Stored data entries
____
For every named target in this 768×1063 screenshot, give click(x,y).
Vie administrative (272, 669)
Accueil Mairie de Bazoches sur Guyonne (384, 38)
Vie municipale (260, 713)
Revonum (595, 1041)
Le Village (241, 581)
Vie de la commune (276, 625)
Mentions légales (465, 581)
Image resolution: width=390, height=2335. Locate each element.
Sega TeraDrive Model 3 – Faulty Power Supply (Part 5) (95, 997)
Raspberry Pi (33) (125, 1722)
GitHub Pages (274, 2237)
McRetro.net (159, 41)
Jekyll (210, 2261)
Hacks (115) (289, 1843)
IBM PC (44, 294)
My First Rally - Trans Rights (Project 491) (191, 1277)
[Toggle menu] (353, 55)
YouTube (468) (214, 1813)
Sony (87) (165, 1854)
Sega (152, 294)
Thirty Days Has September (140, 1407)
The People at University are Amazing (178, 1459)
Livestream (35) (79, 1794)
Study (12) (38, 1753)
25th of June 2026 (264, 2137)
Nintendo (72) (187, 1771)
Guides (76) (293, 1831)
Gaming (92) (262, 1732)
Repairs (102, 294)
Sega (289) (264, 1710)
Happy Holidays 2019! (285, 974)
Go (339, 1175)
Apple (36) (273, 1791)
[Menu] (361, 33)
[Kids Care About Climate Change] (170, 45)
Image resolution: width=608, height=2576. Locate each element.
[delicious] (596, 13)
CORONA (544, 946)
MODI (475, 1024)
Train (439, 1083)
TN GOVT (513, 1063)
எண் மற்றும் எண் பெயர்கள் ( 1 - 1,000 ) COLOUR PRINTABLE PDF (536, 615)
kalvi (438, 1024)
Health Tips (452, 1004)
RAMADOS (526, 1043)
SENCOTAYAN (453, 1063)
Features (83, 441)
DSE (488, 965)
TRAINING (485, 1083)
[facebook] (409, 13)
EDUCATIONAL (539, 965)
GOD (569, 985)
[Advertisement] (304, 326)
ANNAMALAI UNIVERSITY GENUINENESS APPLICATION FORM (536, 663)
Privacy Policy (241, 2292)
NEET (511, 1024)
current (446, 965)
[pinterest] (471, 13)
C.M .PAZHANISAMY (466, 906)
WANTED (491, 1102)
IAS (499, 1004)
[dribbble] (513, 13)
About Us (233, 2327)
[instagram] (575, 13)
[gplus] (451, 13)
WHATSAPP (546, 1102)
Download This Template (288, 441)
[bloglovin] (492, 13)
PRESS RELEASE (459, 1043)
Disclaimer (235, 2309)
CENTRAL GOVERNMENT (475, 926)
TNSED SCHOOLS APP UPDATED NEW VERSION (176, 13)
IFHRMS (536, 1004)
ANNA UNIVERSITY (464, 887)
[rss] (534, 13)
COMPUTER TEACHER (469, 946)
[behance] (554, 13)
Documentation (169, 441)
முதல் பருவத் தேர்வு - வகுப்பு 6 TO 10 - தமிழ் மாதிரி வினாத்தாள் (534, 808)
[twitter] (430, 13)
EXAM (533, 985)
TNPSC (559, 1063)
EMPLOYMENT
____
→ Required action
Set down exactly the lines of the data above, beginning with the line that has "TN GOVT (513, 1063)" and ending with the line that has "[Advertisement] (304, 326)", and no others.

→ Solution to this problem
TN GOVT (513, 1063)
எண் மற்றும் எண் பெயர்கள் ( 1 - 1,000 ) COLOUR PRINTABLE PDF (536, 615)
kalvi (438, 1024)
Health Tips (452, 1004)
RAMADOS (526, 1043)
SENCOTAYAN (453, 1063)
Features (83, 441)
DSE (488, 965)
TRAINING (485, 1083)
[facebook] (409, 13)
EDUCATIONAL (539, 965)
GOD (569, 985)
[Advertisement] (304, 326)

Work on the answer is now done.